The same indefiniteness and difference between property inventoried in September 1926 and property covered by the balance sheet of June 30, 1923, or March 15, 1924, is also fatal to the petitioner's contention that, assuming no reorganization and no substituted basis, the respondent erred in failing to include in petitioner's invested capital $1,500,000*77 as the fair market value of the assets acquired by the petitioner from the old corporation. The date of the deed to the petitioner appears as September 29, 1926. The inventory of September 17, 1926, contains no values but is a mere list of the properties. Any attempt to arrive at values must, therefore, depend upon the balance sheet. No other attempt was made to prove the $1,500,000 fair market value. The proof is sufficient, in our view, to make even a prima facie showing of the value of the property actually transferred to the petitioner. We hold that proof of fair market value is not shown.

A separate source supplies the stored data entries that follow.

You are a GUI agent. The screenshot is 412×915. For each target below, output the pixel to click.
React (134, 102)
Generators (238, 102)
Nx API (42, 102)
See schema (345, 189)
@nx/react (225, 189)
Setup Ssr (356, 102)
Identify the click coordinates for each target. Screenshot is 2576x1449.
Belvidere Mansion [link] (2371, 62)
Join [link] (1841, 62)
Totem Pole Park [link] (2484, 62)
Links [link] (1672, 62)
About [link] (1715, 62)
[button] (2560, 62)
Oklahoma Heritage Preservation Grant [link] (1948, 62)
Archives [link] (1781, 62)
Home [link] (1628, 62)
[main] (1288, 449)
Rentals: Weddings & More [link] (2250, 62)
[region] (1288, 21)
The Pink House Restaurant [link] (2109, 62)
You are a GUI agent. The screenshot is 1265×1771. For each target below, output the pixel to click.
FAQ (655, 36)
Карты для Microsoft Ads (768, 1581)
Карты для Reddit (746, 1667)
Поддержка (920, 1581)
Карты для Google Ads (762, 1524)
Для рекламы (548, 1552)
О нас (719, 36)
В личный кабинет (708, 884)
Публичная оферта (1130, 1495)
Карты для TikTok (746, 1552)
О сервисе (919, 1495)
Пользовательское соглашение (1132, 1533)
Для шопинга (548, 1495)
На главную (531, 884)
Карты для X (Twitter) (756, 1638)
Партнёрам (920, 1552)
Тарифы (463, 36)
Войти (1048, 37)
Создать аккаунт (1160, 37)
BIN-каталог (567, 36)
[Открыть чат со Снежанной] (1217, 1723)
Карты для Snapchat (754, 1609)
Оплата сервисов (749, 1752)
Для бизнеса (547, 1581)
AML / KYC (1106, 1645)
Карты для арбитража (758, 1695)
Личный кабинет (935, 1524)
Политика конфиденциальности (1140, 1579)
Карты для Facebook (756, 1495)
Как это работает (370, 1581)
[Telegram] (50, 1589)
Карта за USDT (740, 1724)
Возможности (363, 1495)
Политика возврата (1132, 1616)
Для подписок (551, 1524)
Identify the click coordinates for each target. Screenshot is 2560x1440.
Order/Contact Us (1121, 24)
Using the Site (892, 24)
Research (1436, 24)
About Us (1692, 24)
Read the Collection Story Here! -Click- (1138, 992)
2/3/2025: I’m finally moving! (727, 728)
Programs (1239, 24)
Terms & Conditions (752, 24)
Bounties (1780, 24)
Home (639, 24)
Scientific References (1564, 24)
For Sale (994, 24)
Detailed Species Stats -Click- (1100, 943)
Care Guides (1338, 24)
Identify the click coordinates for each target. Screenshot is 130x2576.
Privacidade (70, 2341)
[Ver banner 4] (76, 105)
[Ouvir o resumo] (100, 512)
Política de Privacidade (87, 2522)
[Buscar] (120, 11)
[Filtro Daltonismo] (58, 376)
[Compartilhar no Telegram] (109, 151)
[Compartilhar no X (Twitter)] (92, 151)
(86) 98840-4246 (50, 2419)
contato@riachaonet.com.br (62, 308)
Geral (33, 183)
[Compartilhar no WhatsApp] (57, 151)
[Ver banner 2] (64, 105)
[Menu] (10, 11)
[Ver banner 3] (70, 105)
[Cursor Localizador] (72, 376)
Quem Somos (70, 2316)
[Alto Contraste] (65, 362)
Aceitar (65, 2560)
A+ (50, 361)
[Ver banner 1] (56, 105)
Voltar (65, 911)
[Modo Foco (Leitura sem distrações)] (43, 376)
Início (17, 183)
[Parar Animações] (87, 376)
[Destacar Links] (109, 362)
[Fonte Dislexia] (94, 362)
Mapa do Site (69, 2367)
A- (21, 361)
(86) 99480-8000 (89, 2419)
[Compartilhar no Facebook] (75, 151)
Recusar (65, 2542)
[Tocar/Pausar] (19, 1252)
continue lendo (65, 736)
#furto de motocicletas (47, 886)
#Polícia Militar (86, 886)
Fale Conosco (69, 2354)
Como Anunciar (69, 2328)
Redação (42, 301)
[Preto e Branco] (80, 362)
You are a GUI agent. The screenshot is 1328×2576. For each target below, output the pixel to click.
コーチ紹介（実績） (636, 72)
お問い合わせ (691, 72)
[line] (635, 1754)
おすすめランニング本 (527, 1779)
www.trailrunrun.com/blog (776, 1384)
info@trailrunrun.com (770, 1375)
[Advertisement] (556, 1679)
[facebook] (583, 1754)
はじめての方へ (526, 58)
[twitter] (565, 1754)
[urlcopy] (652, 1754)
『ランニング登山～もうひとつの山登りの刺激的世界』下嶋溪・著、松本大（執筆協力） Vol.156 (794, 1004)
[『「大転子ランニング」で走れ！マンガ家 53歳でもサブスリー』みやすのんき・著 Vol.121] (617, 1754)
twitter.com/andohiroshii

These conclusions make it unnecessary to consider the arguments briefed by the parties as to whether or not various cases involving reorganizations and "inheriting" of bases here apply. Section 718 (d) and its reference to section 760 of the Internal Revenue Code, as cited by the petitioner, do not, in our view, alter these considerations.
The petition alleges error on the part of the respondent in failing, in determining allowable depreciation of the assets which petitioner acquired from West Virginia Metal Products Corporation, to find that petitioner's basis for*78 depreciation was the adjusted cost basis to that corporation; also in failing to find that petitioner's basis was the fair market value, and in excess of $1,500,000. Not only does it follow from the conclusions to which we have above come that the petitioner has failed to show the error alleged, as to depreciation, but examination of the deficiency notice shows that allowable depreciation was reduced in certain amounts only because the estimated life of property was increased, as to 1942, and as to 1943 and 1944 allowed depreciation was reduced without explanation of the reason therefor, so that as to those years the record does not indicate the error assigned. The petitioner does not discuss the depreciation matter upon brief.
We conclude and hold that the petitioner has not shown error on the part of the respondent as to the excess profits tax for 1944 or depreciation, but because of the situation and stipulation, as to the years 1942 and 1943.
Decision will be entered under Rule 50.